To answer this question, we can use the ideal gas law equation, which is:
PV = nRT
Where:
P is the pressure
V is the volume
n is the number of moles
R is the ideal gas constant
T is the temperature
The first step is to calculate the initial number of moles of nitrogen gas in the flask.
Given:
Temperature (T1) = 25°C = 25 + 273 = 298 K
Pressure (P1) = 1.00 atm
Volume (V) = 5.00 L
Using the ideal gas law, we can find the number of moles (n) of nitrogen gas in the flask:
n1 = (P1 * V) / (R * T1)
Next, we need to calculate the final number of moles of nitrogen gas in the flask after adding 2.00 g of N2 gas.
Given:
Mass of nitrogen gas added (m) = 2.00 g
We can convert the mass to moles using the molar mass of nitrogen gas, which is 28.0134 g/mol:
n_added = m / molar mass of N2
Now, we need to calculate the final temperature (T2) after cooling the flask to -55°C:
Given:
Temperature (T2) = -55°C = -55 + 273 = 218 K
We can now calculate the final pressure (P2) in the flask using the ideal gas law:
P2 = (n1 + n_added) * (R * T2) / V
Substituting the values we calculated, we can determine the final pressure in the flask.

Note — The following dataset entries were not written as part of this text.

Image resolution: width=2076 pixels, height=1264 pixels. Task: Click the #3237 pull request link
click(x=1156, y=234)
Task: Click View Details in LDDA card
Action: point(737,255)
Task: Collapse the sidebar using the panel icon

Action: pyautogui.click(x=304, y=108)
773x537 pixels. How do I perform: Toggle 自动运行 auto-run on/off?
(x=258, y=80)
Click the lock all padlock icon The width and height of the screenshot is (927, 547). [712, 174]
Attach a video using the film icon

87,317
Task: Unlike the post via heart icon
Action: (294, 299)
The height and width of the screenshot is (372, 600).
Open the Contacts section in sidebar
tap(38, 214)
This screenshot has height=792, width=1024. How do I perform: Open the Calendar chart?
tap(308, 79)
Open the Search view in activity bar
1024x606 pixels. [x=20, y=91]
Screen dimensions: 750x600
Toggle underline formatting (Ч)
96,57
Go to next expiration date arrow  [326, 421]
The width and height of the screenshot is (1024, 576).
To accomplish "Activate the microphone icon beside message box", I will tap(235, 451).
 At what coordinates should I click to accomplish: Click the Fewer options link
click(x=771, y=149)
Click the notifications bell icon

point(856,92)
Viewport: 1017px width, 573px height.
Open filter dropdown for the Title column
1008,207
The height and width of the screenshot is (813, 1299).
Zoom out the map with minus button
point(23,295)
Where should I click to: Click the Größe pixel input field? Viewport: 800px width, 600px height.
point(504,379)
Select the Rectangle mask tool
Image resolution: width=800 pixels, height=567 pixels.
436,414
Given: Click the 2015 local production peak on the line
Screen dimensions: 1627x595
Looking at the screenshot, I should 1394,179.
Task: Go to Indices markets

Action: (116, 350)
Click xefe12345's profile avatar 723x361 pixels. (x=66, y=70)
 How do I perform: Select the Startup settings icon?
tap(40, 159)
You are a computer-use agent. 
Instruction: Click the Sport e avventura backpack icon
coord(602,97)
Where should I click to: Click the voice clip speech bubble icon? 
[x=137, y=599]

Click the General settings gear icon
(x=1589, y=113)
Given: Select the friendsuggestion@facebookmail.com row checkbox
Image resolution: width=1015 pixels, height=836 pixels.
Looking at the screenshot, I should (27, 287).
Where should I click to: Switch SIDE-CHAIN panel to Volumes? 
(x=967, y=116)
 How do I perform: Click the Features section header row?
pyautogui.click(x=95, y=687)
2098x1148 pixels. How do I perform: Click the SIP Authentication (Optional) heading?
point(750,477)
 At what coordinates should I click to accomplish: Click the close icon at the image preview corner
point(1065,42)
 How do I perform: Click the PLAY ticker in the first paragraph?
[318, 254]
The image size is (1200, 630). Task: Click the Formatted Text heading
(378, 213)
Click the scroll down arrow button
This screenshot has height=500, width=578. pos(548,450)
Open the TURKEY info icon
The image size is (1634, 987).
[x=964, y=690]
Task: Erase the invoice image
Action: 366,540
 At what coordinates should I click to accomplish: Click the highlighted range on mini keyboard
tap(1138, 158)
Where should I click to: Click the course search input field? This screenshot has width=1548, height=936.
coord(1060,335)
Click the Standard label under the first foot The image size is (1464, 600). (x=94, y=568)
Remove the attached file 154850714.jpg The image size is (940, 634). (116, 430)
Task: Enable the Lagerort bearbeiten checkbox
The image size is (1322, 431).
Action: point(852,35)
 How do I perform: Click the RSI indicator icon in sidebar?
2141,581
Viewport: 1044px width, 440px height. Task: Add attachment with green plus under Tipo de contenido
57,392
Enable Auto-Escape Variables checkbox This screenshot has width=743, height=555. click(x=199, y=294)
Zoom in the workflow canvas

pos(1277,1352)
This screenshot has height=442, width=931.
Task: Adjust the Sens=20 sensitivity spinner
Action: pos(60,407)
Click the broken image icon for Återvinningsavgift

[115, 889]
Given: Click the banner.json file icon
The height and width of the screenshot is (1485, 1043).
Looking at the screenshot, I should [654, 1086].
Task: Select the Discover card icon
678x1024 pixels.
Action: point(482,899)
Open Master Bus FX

To solve this problem, we can use the ideal gas law equation:
PV = nRT
where:
P = pressure
V = volume
n = number of moles
R = ideal gas constant (0.0821 L·atm/mol·K)
T = temperature in Kelvin
Let's first calculate the initial number of moles of nitrogen gas in the flask.
Step 1: Convert the temperature to Kelvin.
T_initial = 25°C + 273.15 = 298.15 K
Step 2: Use the ideal gas law to calculate the initial number of moles.
P_initial = 1.00 atm
V = 5.00 L
R = 0.0821 L·atm/mol·K
n_initial = (P_initial * V) / (R * T_initial)
= (1.00 atm * 5.00 L) / (0.0821 L·atm/mol·K * 298.15 K)
≈ 0.2018 mol
Now let's calculate the final pressure after adding 2.00 g of N2 gas and cooling to -55°C.
Step 3: Convert the temperature to Kelvin.
T_final = -55°C + 273.15 = 218.15 K
Step 4: Calculate the number of moles of nitrogen gas added.
molar mass of N2 = 28.01 g/mol
m_N2_added = 2.00 g / 28.01 g/mol
≈ 0.0714 mol
Step 5: Calculate the total number of moles of nitrogen gas in the flask after adding.
n_final = n_initial + m_N2_added
≈ 0.2018 mol + 0.0714 mol
≈ 0.2732 mol
Step 6: Use the final number of moles and temperature to calculate the final pressure.
P_final = (n_final * R * T_final) / V
= (0.2732 mol * 0.0821 L·atm/mol·K * 218.15 K) / 5.00 L
≈ 0.2084 atm
Therefore, the final pressure in the flask, when an additional 2.00 g of N2 gas is added and the flask is cooled to -55°C, is approximately 0.2084 atm.
Use PV = nRT and solve for n in the flask initially. Then mols N2 added = 2 grams/molar mass N2.
Add to find total n (no of mols), and substitute into a new PV = nRT along with the new conditions and solve for the new pressure. Don't forget that T must be in kelvin.